56 - Signal a configuration change to Proxy nodes.
57
58More details on hashing slots
59============================
60
61The Configuration node holds 1024 keys in the following form:
62
63 hashingslot:0
64 hashingslot:1
65 ...
66 hashingslot:1023
67
68Every hashing slot is actually a Redis list, containing a single or more ip:port pairs. For instance:
69
70 hashingslot:10 => 192.168.1.19:6379, 192.168.1.200:6379
71
72This mean that keys hashing to slot 10 will be saved in the two Data nodes 192.168.1.19:6379 and 192.168.1.200:6379.
73
74When a client performs a read operation (via a proxy node), the proxy will contact a random Data node among the data nodes in charge for the given slot.
75
76For instance a client can ask for the following operation to a given Proxy node:
77
78 GET mykey
79
80"mykey" hashes to (for instance) slot 10, so the Proxy will forward the request to either Data node 192.168.1.19:6379 or 192.168.1.200:6379, and then forward back the reply to the client.
81
82When a write operation is performed, it is forwarded to both the Data nodes in the example (and in general to all the data nodes).
83
84Adding or removing a node
85=========================
86
87When a Data node is added to the cluster, it is added via an LPUSH operation into a Redis list representing a queue of Data nodes that are ready to enter the cluster.
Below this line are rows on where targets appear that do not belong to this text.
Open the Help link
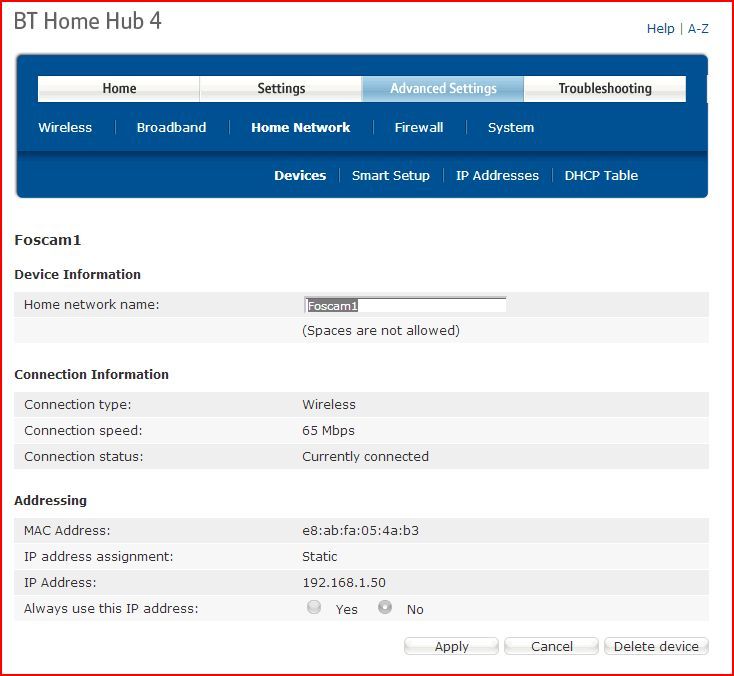This screenshot has width=734, height=676. click(x=661, y=29)
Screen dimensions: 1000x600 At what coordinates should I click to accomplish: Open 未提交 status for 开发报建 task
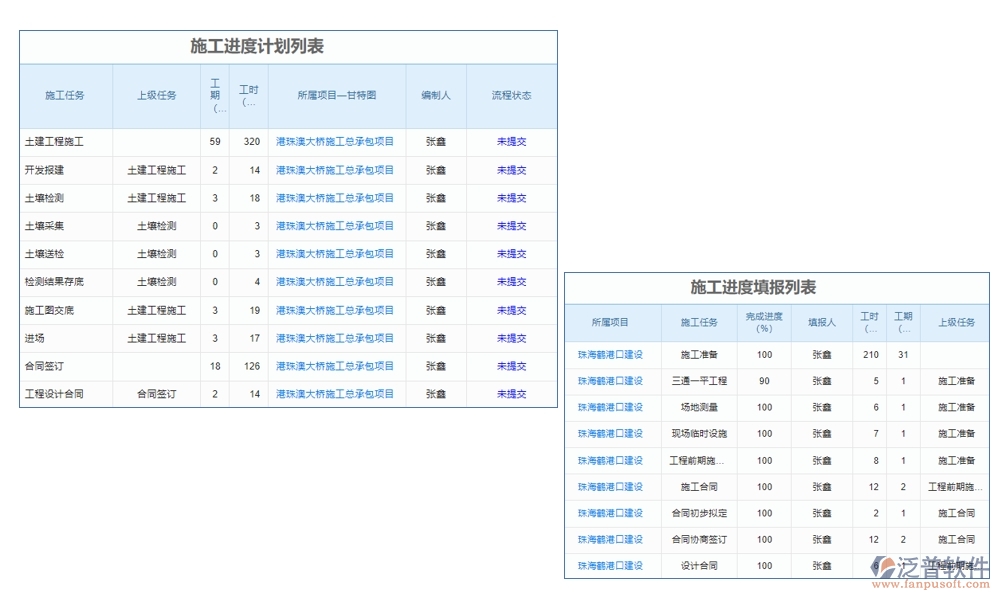click(511, 169)
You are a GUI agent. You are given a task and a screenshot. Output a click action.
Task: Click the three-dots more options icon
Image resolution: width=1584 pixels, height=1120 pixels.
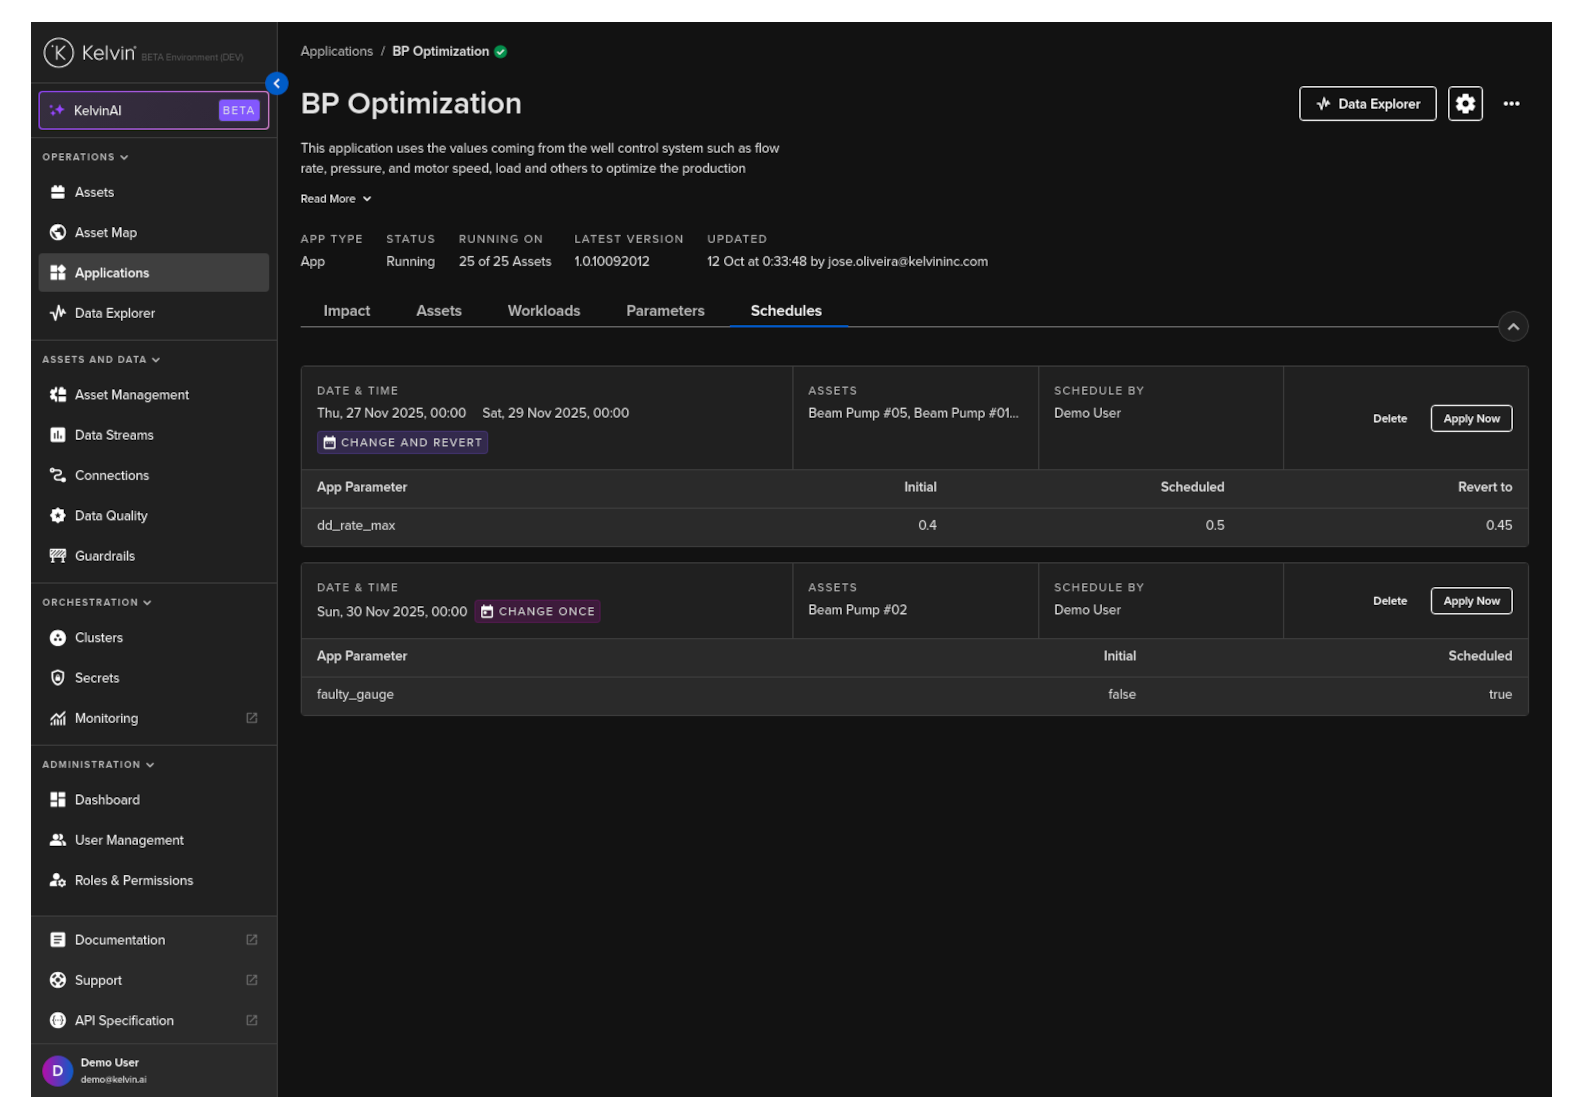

This list is hold by the Configuration node of course, and can be added manually or via a configuration utility.
88
89 LPUSH newnodes 192.168.1.55:6379
90
91The Handling node will check from time to time for this new elements in the "newode" list. If there are new nodes pending to enter the cluster, they are processed one after the other in this way:
92
93For instance let's assume there are already two Data nodes in the cluster:
94
95 192.168.1.1:6379
96 192.168.1.2:6379
97
98We add a new node 192.168.1.3:6379 via the LPUSH operation.
99
100We can imagine that the 1024 hash slots are assigned equally among the two inital nodes. In order to add the new (third) node what we have to do is to move incrementally 341 slots form the two old servers to the new one.
101
102For now we can think that every hash slot is only stored in a single server, to generalize the idea later.
103
104In order to simplify the implementation every slot can be moved from one Data node to another one in a blocking way, that is, read operations will continue to all the 1024 slots, but a single slot at a time will delay write operations until the moving from one Data node to another is completed.
105
106In order to do so the Handler node, before to move a given node, marks it as "write-locked" in the Configuration server, than asks all the Proxy nodes to refresh the configuration.
107
108Then the slot is moved (1/1024 of all the keys). The Configuration server is modified to reflect the new hashing slots configuration, the slot is unlocked, the Proxy nodes notified.
109
110Implementation details
111======================
112
113Every Proxy node should take persistent connections to all the Data nodes.
114
115To run the Handling node and the Configuration node in the same physical computer is probably a good idea.